What Kavalec described as “fire combustion chemicals” did flow to the Ohio River, “but the Ohio River is very large, and it’s a water body that’s able to dilute the pollutants pretty quickly,” she said.

The chemicals are a “contaminant plume” that the Ohio EPA and other agencies have been tracking in real time. It’s believed to be moving about a mile an hour, Kavalec said.

The majority of chemicals could pass if the drinking water intakes were to be closed. This strategy, along with drinking water treatment…are both effective at addressing these contaminants and helps ensure the safety of the drinking water supplies,” Kavalec said, adding that they’re pretty confident that the “low levels” of contaminants that remain are not getting passed onto customers.

Still, authorities are strongly recommending that people in the area use bottled water for drinking, especially if their water is from a private source, such as a well.

How Many People Have Died in Ohio Waterways? Anecdotes About the Ohio Railroad Derailment, and an Extensive Search for Air Quality

About 3,500 fish across 12 different species have died in Ohio’s waterways following the spill, Mary Mertz, the director of Ohio’s Department of Natural Resources, said.

The estimation of the dead fish came after initial testing and sampling by the state agency. There does not appear to have been an increase in the number of fish killed since the first couple of days following the derailment.

Some of the pits of dirt that have been dug up measure about 700 feet long and 8 feet deep, Kurt Kollar, the on-scene coordinator for the Ohio EPA’s Office of Emergency Response, said.

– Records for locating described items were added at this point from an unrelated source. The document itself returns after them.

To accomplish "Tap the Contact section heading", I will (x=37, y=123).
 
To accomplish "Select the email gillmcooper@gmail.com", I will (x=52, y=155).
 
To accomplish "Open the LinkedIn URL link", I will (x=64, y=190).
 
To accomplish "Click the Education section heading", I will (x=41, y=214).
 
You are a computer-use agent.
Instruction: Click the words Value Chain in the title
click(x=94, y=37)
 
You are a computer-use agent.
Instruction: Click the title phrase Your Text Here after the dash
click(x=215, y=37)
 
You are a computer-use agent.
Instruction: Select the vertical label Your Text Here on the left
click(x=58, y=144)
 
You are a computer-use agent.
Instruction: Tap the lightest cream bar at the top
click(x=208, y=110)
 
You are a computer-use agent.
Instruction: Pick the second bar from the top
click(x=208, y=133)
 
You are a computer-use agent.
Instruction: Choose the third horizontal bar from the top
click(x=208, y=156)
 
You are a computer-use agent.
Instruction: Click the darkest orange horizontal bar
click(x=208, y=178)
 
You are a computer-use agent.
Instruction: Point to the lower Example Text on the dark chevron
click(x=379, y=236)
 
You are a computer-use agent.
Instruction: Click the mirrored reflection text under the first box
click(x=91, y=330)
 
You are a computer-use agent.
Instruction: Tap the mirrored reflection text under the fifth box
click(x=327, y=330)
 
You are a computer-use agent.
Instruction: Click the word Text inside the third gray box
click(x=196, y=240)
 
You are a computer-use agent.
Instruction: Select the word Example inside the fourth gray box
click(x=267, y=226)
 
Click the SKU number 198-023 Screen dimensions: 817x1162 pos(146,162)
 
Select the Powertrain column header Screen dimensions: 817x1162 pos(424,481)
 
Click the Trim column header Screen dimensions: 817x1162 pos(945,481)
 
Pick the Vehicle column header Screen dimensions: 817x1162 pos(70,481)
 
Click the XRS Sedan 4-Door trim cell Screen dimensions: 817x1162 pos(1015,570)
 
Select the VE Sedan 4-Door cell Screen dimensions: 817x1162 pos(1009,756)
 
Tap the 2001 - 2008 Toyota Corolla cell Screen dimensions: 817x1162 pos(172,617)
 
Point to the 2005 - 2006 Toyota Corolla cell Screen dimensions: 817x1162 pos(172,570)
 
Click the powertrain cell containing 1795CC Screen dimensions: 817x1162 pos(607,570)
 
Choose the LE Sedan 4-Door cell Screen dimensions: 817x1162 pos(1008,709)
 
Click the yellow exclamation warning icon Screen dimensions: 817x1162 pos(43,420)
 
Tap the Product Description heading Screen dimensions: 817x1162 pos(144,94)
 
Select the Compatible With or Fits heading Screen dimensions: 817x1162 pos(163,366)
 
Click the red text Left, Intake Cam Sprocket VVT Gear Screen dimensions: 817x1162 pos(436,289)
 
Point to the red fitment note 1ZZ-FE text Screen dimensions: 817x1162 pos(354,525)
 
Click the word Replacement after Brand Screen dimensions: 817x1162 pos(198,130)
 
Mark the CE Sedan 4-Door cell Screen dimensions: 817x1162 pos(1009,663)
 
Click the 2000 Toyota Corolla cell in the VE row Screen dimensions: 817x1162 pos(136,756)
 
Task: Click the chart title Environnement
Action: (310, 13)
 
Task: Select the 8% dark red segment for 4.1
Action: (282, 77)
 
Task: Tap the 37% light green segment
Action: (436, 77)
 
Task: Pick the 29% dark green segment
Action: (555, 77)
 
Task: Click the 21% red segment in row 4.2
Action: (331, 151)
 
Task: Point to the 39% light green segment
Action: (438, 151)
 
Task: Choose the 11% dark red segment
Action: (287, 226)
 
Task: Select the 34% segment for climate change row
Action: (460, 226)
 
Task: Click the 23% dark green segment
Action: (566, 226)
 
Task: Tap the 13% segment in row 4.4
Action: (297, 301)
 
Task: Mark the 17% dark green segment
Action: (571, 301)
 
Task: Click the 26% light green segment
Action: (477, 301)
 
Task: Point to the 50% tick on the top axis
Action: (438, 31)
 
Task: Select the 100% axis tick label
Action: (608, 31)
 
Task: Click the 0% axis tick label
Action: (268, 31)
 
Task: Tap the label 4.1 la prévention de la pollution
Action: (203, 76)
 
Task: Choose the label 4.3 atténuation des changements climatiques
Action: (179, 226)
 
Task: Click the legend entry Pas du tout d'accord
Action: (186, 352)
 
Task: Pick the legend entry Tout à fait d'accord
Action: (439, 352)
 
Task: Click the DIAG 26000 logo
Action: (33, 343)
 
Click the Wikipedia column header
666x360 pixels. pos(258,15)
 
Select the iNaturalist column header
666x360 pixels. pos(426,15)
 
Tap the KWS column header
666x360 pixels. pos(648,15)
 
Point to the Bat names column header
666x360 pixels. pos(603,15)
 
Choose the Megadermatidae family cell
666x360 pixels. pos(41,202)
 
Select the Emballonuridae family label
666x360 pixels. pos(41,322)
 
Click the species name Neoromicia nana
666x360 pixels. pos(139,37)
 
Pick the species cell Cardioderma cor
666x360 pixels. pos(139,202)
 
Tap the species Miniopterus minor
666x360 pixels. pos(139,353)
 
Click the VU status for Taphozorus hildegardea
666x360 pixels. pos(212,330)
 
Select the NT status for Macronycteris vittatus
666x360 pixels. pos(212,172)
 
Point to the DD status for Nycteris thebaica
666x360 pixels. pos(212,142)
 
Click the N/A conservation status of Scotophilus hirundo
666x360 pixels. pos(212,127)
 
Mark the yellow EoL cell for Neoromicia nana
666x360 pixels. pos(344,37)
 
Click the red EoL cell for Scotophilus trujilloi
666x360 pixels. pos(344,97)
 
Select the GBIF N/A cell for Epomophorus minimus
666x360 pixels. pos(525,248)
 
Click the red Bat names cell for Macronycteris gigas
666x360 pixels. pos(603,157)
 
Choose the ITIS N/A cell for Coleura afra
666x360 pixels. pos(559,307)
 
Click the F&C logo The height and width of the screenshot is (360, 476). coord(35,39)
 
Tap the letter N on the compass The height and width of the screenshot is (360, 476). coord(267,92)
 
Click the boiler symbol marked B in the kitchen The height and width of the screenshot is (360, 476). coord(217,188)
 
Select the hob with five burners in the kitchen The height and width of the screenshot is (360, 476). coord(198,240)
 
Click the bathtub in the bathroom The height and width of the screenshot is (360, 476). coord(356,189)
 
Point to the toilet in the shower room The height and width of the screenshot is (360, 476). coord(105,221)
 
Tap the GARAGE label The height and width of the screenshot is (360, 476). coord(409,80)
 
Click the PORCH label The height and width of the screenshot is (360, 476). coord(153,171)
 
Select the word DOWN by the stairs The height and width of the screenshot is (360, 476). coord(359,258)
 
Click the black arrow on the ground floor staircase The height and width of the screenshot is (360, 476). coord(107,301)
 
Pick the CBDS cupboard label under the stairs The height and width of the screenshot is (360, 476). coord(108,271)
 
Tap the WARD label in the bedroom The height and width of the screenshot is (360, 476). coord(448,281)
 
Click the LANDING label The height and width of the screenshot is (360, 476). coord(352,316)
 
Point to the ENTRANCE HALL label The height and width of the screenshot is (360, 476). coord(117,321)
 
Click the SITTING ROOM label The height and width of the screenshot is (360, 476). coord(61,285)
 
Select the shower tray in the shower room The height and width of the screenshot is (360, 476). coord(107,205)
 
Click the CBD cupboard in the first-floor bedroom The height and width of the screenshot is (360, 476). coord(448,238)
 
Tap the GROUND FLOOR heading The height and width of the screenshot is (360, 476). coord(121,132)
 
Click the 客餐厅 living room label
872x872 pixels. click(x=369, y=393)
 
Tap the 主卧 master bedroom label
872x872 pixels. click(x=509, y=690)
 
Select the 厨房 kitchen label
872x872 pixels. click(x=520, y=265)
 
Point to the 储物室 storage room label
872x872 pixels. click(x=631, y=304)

When asked about anecdotal reports of people getting headaches and sore throats, and of animals, such as cats and chickens, dying near the train derailment, Ohio Health Director Dr. Bruce Vanderhoff said that air quality does not appear to be the source.

Anecdotes are difficult because they are anecdotes. “Everything that we’ve gathered thus far is really pointing toward very low measurements, if at all.”